Abstract

This article traces the shifting meanings of the tarbush (or fez) among Oriental Jewish men in late-Ottoman and British Mandate Palestine. It demonstrates how the seemingly superficial issue of what men wore on their heads in fact reveals much about the broader historical changes in Oriental Jewish social identities and political loyalties during a period of rising Jewish and Arab tension in Palestine. Under late-Ottoman rule, many urban Jewish, Christian, and Muslim men alike donned this red, felted headgear as a unifying symbol of local and Ottoman identity. Over time, however, as the Jewish-Arab national boundary grew more rigidly defined under British rule, the tarbush increasingly became a marker of difference: It came to signify predominantly Arab, non-Jewish identity.

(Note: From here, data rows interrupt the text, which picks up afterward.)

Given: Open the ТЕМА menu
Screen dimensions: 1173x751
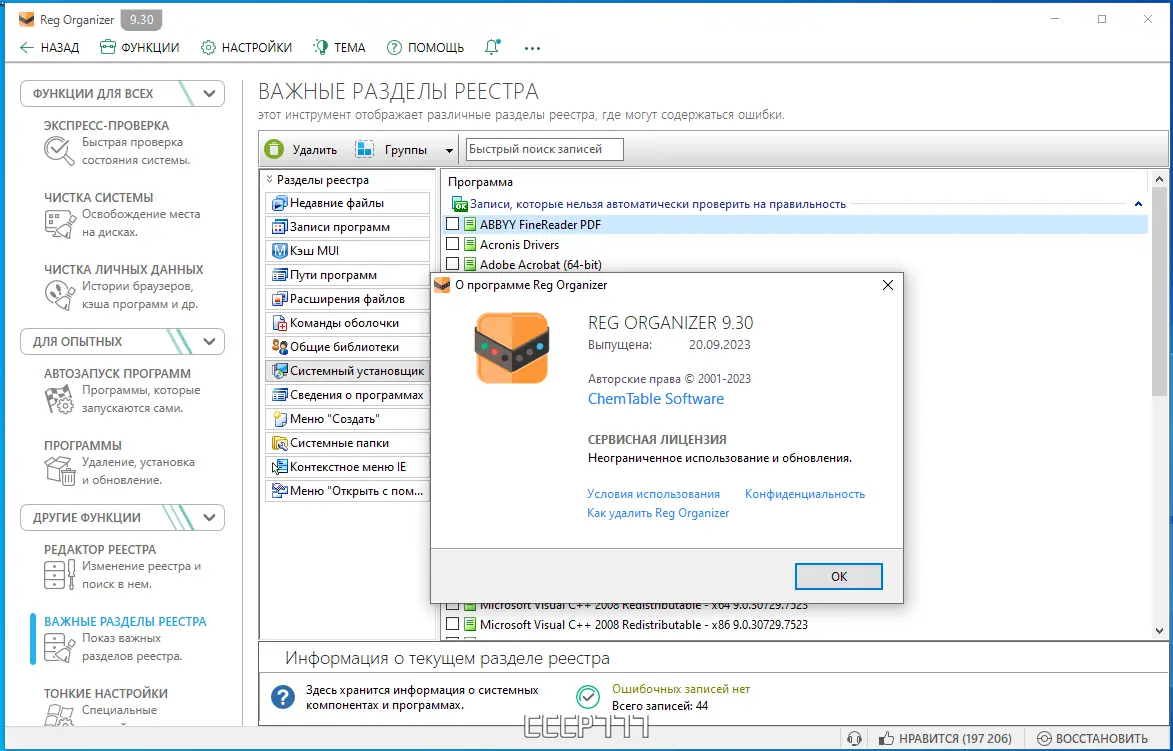Looking at the screenshot, I should (x=339, y=47).
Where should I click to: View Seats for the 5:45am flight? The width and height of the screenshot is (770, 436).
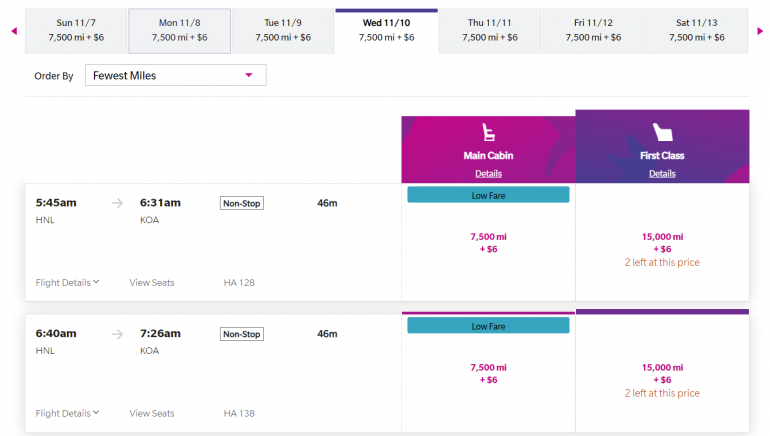pyautogui.click(x=152, y=283)
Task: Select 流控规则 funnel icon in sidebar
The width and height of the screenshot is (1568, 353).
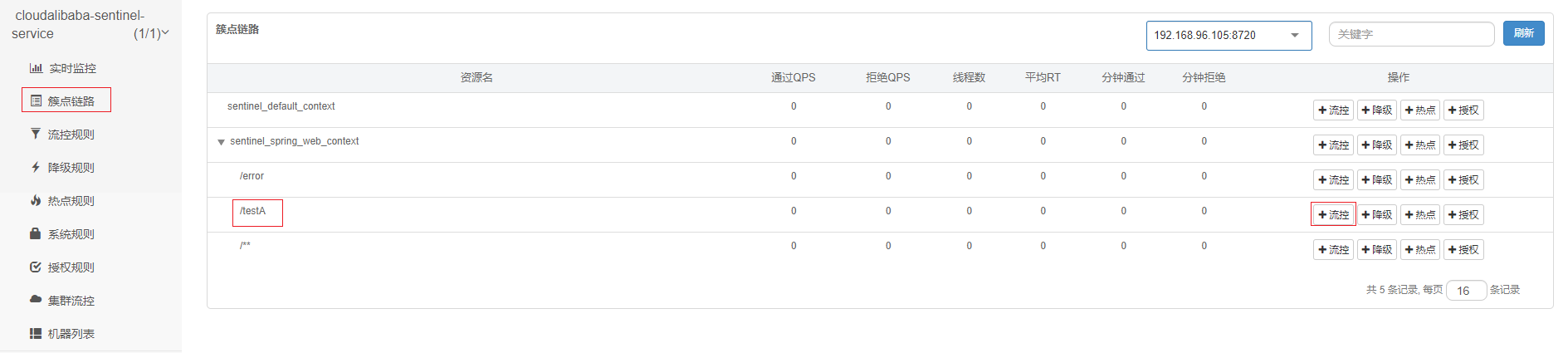Action: tap(36, 134)
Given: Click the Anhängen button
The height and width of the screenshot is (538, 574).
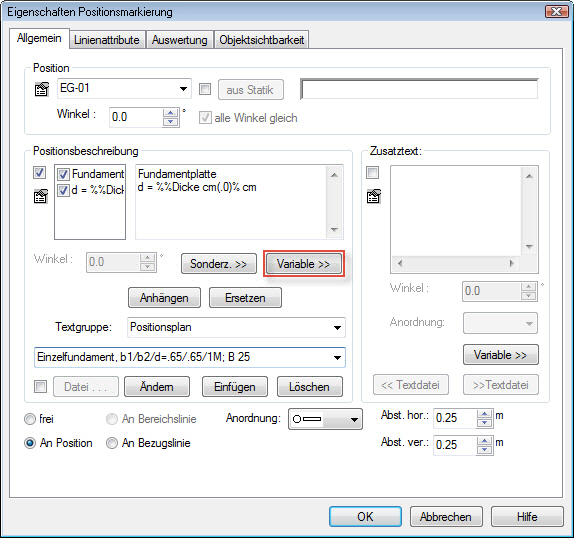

While some Oriental Jewish men in Palestine continued to wear the tarbush for decades, thereby preserving a visible sartorial link with Palestinian Arabs, most eventually abandoned this headgear. Some did so in favor of more “modern” clothing endorsed by the British rulers and European-dominated Zionist leadership, while others were forced to abandon the tarbush during outbreaks of ethnic and national violence, when they were occasionally targeted by both Palestinian Arab and Jewish militants. Building on recent scholarship exploring the role of Oriental Jews in the Zionist movement and Arab-Jewish social relations in Palestine, this article demonstrates that removing the tarbush was not simply a matter of changing fashions; it was socially and politically imposed through symbolic and real violence that sought to eliminate any Arab-Jewish middle ground.